Pero eso no significa ni garantiza que se despliegue un ejercicio adecuado del poder (como ejemplifica el triste caso de Maximiliano). Suele ocurrir también que un líder social capaz de mover muchedumbres, desde el despacho de gobierno no sepa cómo conducirse. Ahí está Francisco Madero o, más recientemente, el polaco Lech Walesa.
Hoy seguramente ya nadie piensa que Vicente Fox nació para la política. Fue un buen candidato que supo aprovechar una coyuntura favorable para triunfar, así como una campaña propagandística muy bien diseñada (y los publicistas saben de sobra que una buena frase puede vender un mal producto). Al poco tiempo de llegar a Los Pinos, empezaron a aflorar sus enormes carencias políticas. Además de mostrar, con el tiempo, una absoluta incapacidad de aprendizaje. La famosa “curva de aprendizaje” de la que mucho se habló, se pensó más tarde como “curva de lento aprendizaje”, para terminar convenciéndonos que dicha curva era simplemente inexistente en el caso de Fox: no sólo fue incapaz de aprender de otras experiencias recientes de México o el mundo (que es parte del talento político), sino que no aprendió ni de su propia estancia en el poder y tropezó una y otra vez con las mismas piedras. De plano resultó negado para esto
¿Qué lo llevó a entrar a la política a una edad madura y, en su momento, buscar la Presidencia? Supongo que un deseo genuino de cambiar el país, como sucedía con muchos antiguos panistas, combinado con la creencia de que poseía la vocación y el talento políticos para intentarlo.

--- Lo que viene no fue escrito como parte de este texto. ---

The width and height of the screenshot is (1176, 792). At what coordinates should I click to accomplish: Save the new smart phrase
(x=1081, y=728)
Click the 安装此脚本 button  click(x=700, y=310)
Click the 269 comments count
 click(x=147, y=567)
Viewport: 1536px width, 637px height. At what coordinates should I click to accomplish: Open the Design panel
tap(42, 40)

Así lo explica él mismo en sus escritos de campaña. Manuel Clouthier fue el mayor responsable de su ingreso a la política. “Oye, Fox, en México siempre nos quejamos del sistema, de la deshonestidad y la corrupción, pero no hacemos nada para cambiarlo. Hagamos algo ahora”, le dijo en 1987. Su padre, en cambio, entendió que su hijo no era para estos menesteres: “Pero qué ocurrencia. ¿Para qué te metes en eso?”, le dijo don José.
Fox reflexionó más tarde: “Participar en política requiere de un largo y difícil aprendizaje; no bastan las buenas ideas, requieres de talento pero, sobre todo, de liderazgo”. Cierto. A los primeros tropiezos, Fox dudó de si la política era lo suyo: “Esto está del carajo. Mejor me regreso a mi chamba de empresario, en esa sí la hago”. Cierto. “Pero si algo tengo es que soy muy terco —cierto—, así que decidí continuar”. Luego volvió a titubear ante los enormes retos que veía. Y le reclamó a Clouthier: “Tú me embarcaste en esto y ya tengo broncas”. Y de nuevo, don Manuel nos hizo el gran favor: “No le saques al parche. No les demuestres miedo”, sabio consejo que debió practicar ya en la Presidencia (A Los Pinos, 2000).
En Los Pinos, el Presidente se fue percatando de que la política no era “enchílame otra” y empezó a claudicar de una responsabilidad histórica que nunca entendió. Hace apenas unos días, Fox reconoció. “El poder no es algo que me motiva; al revés” (7/IX/06). Haberlo dicho antes. Eso explica el banderazo que dio a la sucesión presidencial desde 2003 —creándonos un gran problema— con la inocultable ansiedad por “regresar al rancho” cuanto antes. Un resentiod Presidente se queja hoy de las duras críticas que le asestan analistas y periodistas y alega que ven “los toros desde la barrera”. Tiene razón. No es lo mismo ver la corrida desde las gradas. Pero los cronistas taurinos saben distinguir un diestro torero profesional de un “espontáneo” que salta al ruedo, con gran valentía, pero sin saber siquiera cómo se toma el capote.